How to complete this task: Once you find the line with "Instruction: Click the 01/01/2017 date cell", transcribe it and all the lines that follow to the end of the data, exactly as written; skip any pictures.

··· Given records

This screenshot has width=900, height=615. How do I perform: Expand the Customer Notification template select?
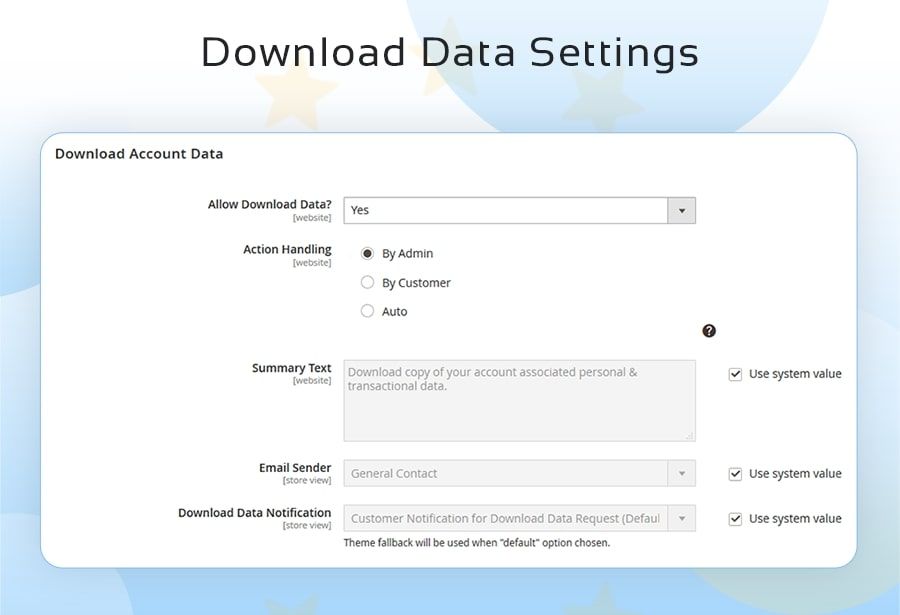(x=506, y=518)
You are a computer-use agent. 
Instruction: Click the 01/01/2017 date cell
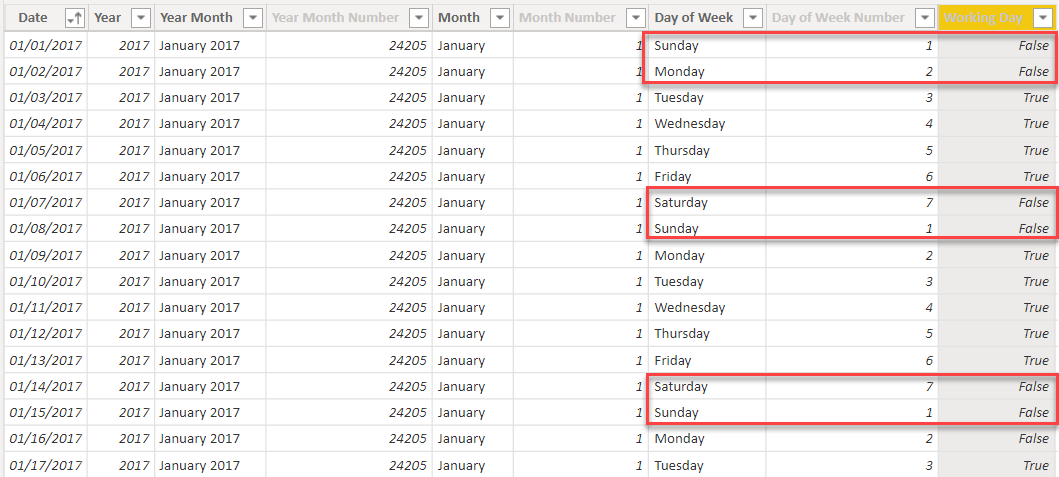[46, 46]
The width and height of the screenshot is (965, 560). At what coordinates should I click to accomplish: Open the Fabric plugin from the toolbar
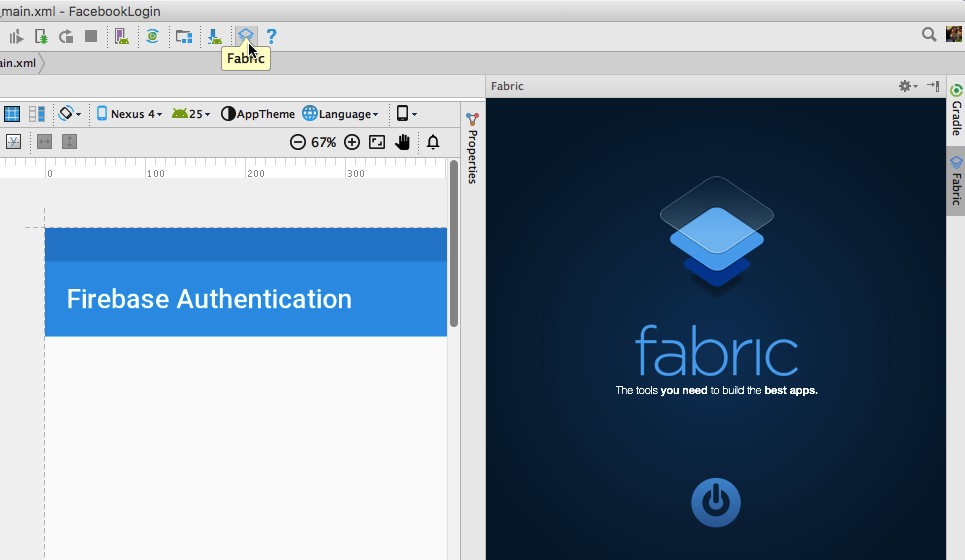coord(245,36)
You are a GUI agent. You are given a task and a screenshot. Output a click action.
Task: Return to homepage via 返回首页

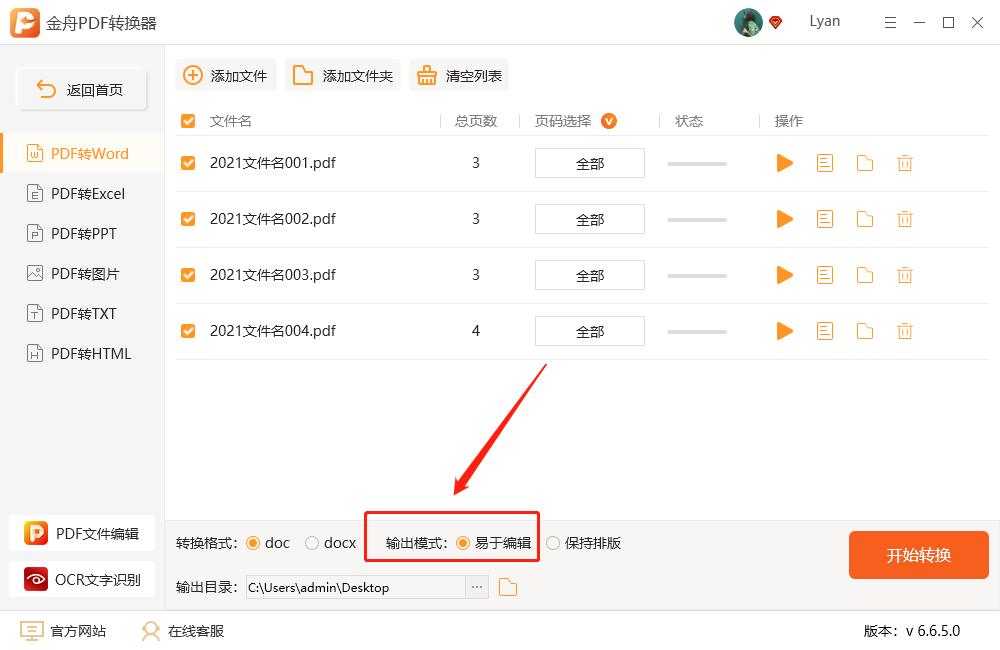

······

Task solution:
Instruction: Click the 01/01/2017 date cell
[46, 46]
The width and height of the screenshot is (965, 560). At what coordinates should I click to accomplish: Open the Fabric plugin from the toolbar
coord(245,36)
You are a GUI agent. You are given a task and a screenshot. Output a click action.
Task: Return to homepage via 返回首页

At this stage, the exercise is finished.